Essai : Symptômes contemporains du capitalisme spectaculaire




N’en déplaise à certaines personnes, avoir une analyse marxienne de la société, ce n’est pas se limiter à des discours économiques ennuyeux. Le capitalisme et la marchandise ont pénétré toutes les sphères de la vie sociale, monétisant tout (ou presque) afin d’en faire des marchandises.

La littérature, le cinéma, la télévision, les réseaux sociaux sont devenus des terrains de chasse pour de peu scrupuleux capitalistes de la culture. Il n’est donc pas surprenant que nombre de produits culturels à succès soient du prêt-à-penser et reflètent l’aliénation liée à la marchandisation de l’ensemble de la vie sociale.

C’est ce que nous montre Benoit-Bohy Bunel, théoricien critique et militant communiste libertaire.

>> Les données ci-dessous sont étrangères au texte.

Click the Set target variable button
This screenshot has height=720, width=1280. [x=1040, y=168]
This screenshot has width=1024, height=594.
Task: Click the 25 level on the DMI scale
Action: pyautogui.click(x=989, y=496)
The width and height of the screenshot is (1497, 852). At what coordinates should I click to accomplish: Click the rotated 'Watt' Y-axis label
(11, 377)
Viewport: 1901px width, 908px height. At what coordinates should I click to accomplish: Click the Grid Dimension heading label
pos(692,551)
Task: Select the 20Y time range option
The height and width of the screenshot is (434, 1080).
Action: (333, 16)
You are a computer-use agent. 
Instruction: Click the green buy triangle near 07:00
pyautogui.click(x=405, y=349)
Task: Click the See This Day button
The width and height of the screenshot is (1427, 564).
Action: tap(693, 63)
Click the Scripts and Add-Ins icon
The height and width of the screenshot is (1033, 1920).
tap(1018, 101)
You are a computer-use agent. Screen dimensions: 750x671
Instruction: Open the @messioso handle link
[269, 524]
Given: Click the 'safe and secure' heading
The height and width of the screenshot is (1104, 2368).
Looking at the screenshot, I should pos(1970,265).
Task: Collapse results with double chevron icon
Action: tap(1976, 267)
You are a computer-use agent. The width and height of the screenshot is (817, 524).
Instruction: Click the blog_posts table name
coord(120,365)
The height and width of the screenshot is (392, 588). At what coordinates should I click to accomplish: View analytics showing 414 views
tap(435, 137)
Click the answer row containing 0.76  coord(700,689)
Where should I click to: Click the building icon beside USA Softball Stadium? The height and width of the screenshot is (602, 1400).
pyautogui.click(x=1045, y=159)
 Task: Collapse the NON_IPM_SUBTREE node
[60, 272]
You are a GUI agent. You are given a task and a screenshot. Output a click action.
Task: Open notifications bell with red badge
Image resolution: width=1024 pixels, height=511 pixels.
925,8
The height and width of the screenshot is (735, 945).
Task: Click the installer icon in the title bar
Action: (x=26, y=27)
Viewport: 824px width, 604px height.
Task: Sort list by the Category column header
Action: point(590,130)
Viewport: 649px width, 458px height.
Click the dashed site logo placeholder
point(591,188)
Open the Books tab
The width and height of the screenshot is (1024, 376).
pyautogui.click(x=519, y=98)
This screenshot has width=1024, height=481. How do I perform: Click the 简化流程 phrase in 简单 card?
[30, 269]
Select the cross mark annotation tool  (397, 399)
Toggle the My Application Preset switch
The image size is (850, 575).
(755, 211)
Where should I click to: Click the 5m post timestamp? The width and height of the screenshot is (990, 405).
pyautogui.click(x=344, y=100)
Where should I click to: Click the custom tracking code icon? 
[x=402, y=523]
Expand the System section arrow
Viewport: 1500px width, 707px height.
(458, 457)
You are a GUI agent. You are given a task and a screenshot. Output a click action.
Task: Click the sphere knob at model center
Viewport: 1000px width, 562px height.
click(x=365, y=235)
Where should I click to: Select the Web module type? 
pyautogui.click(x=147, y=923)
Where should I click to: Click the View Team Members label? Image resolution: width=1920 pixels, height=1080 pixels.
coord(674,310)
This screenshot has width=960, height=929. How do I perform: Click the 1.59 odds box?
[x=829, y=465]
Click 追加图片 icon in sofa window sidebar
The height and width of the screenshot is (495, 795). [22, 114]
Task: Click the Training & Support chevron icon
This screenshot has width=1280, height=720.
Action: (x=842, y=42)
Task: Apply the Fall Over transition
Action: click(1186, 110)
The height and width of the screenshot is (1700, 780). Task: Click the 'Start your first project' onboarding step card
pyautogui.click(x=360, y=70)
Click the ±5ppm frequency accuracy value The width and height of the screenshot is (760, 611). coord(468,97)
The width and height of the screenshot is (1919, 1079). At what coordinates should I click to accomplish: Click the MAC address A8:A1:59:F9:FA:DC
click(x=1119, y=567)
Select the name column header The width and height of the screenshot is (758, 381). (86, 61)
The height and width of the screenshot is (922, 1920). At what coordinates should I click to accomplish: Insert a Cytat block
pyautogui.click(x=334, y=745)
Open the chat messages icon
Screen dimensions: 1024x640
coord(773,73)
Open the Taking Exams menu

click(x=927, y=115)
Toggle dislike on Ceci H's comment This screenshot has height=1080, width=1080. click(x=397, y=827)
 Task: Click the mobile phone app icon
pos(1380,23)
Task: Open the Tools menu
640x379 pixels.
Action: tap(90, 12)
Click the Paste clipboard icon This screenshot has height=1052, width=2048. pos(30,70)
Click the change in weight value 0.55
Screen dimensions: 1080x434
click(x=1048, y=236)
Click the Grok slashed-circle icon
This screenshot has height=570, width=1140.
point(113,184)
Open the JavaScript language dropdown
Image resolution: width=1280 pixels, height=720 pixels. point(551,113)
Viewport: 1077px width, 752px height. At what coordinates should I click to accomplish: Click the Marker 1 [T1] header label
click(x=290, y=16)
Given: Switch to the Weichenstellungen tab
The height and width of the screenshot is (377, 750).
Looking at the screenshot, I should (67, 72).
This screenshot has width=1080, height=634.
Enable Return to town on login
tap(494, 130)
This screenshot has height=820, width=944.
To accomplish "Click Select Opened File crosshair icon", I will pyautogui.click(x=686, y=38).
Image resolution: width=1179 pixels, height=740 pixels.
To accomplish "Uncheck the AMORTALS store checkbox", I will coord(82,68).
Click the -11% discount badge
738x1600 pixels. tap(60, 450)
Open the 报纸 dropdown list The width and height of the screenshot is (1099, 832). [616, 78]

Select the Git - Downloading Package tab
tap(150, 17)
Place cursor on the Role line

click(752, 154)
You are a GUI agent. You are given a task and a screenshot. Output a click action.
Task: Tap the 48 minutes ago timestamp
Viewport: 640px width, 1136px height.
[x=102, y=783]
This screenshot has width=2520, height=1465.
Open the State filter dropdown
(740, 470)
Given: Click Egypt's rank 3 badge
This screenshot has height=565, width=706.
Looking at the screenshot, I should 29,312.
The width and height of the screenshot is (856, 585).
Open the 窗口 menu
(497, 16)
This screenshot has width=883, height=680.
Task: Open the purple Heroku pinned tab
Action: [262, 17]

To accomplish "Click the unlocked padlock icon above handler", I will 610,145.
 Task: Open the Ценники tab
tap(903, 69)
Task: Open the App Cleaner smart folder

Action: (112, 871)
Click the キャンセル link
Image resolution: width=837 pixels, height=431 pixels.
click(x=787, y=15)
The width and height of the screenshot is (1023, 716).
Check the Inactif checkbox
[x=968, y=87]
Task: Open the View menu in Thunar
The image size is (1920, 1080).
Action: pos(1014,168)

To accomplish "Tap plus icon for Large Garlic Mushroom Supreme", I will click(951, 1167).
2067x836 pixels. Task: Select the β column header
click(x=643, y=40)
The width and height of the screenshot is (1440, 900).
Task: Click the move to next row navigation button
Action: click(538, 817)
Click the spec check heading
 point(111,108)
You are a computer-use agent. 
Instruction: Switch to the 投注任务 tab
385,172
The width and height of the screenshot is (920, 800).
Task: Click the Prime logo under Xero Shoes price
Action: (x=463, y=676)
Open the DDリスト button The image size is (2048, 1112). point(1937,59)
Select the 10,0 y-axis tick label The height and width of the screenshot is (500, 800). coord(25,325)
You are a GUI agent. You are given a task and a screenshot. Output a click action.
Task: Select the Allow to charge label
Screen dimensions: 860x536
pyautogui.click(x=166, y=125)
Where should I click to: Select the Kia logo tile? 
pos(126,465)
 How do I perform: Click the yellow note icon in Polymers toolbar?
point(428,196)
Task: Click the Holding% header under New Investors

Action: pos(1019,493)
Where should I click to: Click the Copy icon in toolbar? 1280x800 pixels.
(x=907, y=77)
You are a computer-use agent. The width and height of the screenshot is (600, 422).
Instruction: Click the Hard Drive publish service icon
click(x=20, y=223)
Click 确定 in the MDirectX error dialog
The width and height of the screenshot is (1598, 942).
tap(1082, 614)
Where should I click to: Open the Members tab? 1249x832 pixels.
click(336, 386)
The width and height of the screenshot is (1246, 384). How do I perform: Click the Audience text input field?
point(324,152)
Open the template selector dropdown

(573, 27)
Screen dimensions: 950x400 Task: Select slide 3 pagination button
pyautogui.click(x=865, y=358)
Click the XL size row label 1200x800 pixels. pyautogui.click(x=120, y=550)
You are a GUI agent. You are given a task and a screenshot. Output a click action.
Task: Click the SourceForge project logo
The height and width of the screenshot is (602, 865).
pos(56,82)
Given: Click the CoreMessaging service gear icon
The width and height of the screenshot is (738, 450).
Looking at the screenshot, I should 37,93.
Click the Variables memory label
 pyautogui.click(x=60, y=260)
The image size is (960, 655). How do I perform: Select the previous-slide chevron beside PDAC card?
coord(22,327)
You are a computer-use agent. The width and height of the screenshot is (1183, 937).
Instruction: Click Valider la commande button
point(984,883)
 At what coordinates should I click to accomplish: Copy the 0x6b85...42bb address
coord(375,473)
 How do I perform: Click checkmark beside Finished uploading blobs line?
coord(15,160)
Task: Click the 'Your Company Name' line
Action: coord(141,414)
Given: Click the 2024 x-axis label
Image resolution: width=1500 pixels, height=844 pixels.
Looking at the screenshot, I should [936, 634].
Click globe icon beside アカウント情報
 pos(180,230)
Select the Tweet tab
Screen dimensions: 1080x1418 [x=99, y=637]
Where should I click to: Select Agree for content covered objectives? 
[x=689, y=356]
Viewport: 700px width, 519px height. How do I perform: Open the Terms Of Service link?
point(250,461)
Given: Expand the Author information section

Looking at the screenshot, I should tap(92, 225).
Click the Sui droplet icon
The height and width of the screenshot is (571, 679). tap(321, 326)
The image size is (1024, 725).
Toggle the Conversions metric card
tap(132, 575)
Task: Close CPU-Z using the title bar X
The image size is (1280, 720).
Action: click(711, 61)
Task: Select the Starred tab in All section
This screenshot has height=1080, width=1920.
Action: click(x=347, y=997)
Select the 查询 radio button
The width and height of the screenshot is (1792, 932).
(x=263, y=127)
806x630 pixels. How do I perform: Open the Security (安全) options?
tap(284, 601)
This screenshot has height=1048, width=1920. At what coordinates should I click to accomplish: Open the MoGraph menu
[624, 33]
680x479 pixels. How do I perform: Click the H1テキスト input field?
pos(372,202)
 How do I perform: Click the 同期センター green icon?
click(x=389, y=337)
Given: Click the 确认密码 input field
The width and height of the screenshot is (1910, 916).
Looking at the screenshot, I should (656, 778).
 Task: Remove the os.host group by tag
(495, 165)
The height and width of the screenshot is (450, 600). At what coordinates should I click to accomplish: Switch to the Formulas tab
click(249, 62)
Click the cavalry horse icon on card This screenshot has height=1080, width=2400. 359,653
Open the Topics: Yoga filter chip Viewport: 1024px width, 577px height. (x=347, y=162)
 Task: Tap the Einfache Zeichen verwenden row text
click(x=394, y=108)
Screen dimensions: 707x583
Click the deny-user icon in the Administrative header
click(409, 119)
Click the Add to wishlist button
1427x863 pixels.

Souvent, la philosophie est peu accessible. Ici l’auteur, essaye de casser le cliché du philosophe dans sa tour d’ivoire. C’est à partir de l’analyse d’auteurs à succès que va commencer sa critique du capitalisme spectaculaire. Aucun domaine n’est épargné. En premier lieu, il montre le vide intellectuel d’auteurs tels que Marc Lévy qui met en scène des bourgeois qui ne font que symboliser le visage de la domination capitaliste.

Il s’intéresse ensuite au cinéma. Par exemple, il explique de manière subtile que des films tels qu’Inception, qui peuvent sembler intéressants au premier abord, ne sont que la mise en scène de la marchandisation des tréfonds de l’inconscient. S’il passe à côté du film Fight Club, dont il n’analyse pas tous les aspects, il se rattrape amplement dans les pages consacrées à Michel Houellebecq. Cet auteur, pourtant encensé par la critique, n’est que l’apôtre de la vacuité du capitalisme européen : il livre les affres moraux d’un homme réactionnaire européen, qui se sent menacé par les femmes et les personnes étrangères…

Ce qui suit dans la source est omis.